Манфред успокоился, откинул голову на подушку, и начал наблюдать за колыхавшимися за окном ветками деревьев. «Я все испортил» - подумал он. На Манфреда накатило чувство собственного ничтожества. Он понимал, что за целый месяц так и не смог совладать с собой, а теперь у него уже нет шансов завоевать благосклонность Алисы. Ему хотелось расплакаться от отчаянья и злости на себя, но на это не было сил.

Ругая себя, Манфред пролежал какое-то время, пока, наконец, не проснулась Кайза. Увидев спокойное лицо Манфреда, она подбежала к нему, и в ее глазах читалась смесь радости и озабоченности. Кайза начала расспрашивать Манфреда о самочувствии и дала ему пить. Манфред старался через силу улыбаться и сказал, что ей нужно отдохнуть, а с ним все будет хорошо.

***

Анна привезла Кайзе еду и с трудом уговорила замученную подругу выйти в коридор и поесть. Съев часть тормозка, Кайза устало откинулась на спинку стула. Ее лицо казалось серым, а под глазами были синие круги. Все это влеря Анна пыталась по возможности поддерживать Кайзу, но ее не покидало мучительное чувство вины за поступок Алисы. Она была уверена, что Кайза не сможет ей этого простить. Да и понимала, что такой поступок не заслуживает прощения.

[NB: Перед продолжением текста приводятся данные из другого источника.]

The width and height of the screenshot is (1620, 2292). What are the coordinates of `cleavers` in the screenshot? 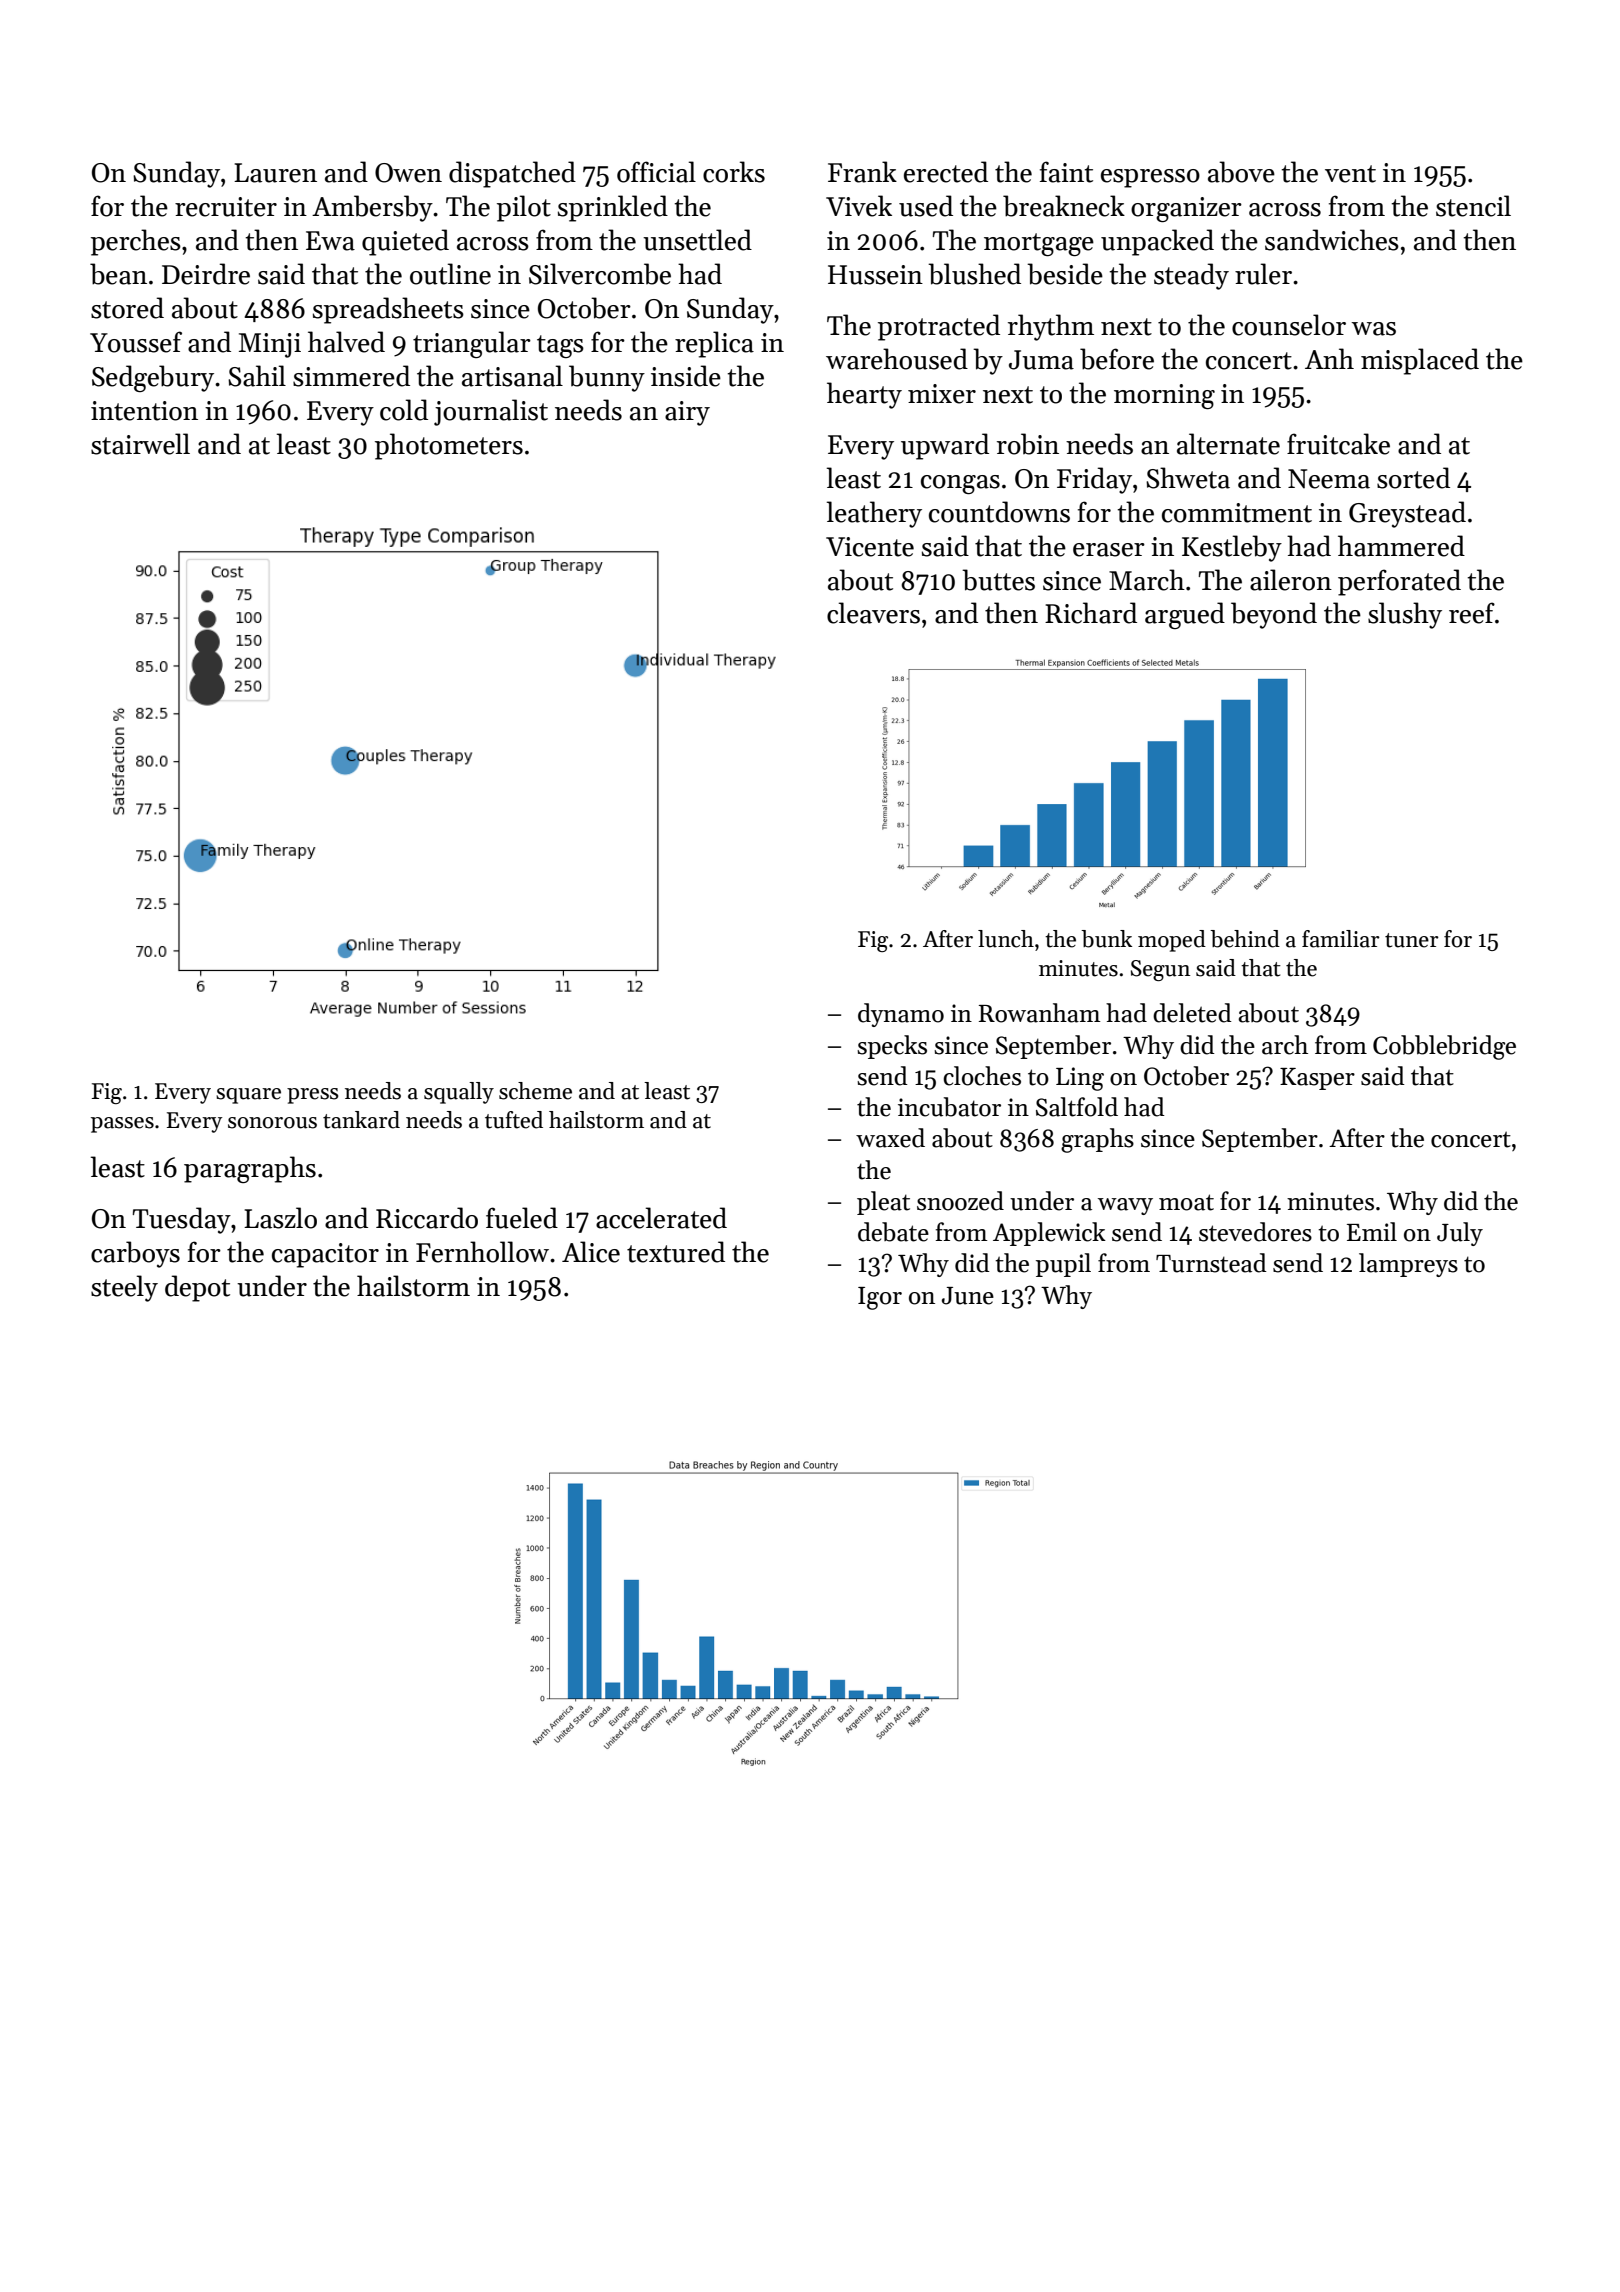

Но, в то же время, ей хотелось прояснить ситуацию. Она понимала, что в такой момент эгоистично начинать подобные разговоры, но ей хотелось снять камень с души и услышать мнение Кайзы, даже если оно будет ужасным.

- Я не знаю, как она могла это сделать… - сказала Анна.

- Сорвалась, - ответила Кайза, вытирая рукой пот со лба, - она в этом на тебя похожа.

Окончив фразу, Кайза повернулась лицом к Анне.

- На меня?... – немного удивленно и растерянно спросила Анна.

- Ну да, - ответила Кайза, - Я знаю, каким бывает Манфред… Я его очень люблю, но не идеализирую. И знаю, как ты в детстве реагировала на таких изысканных хамов, как он, - Кайза измученно улыбнулась.

- Поэтому я не злюсь, - добавила она, главное – чтобы он поправился… - в глазах Кайзы появилась грусть.

Анна испытала чувство огромного облегчения и невероятной благодарности к Кайзе. В ее голове мелькнула мысль о том, что она еще больше, чем раньше, восхищается этой хрупкой, женственной, но внутренне очень сильной женщиной.

- Спасибо тебе… - неуверенно ответила Анна.

Кайза снова повернулась к ней и слегка улыбнулась.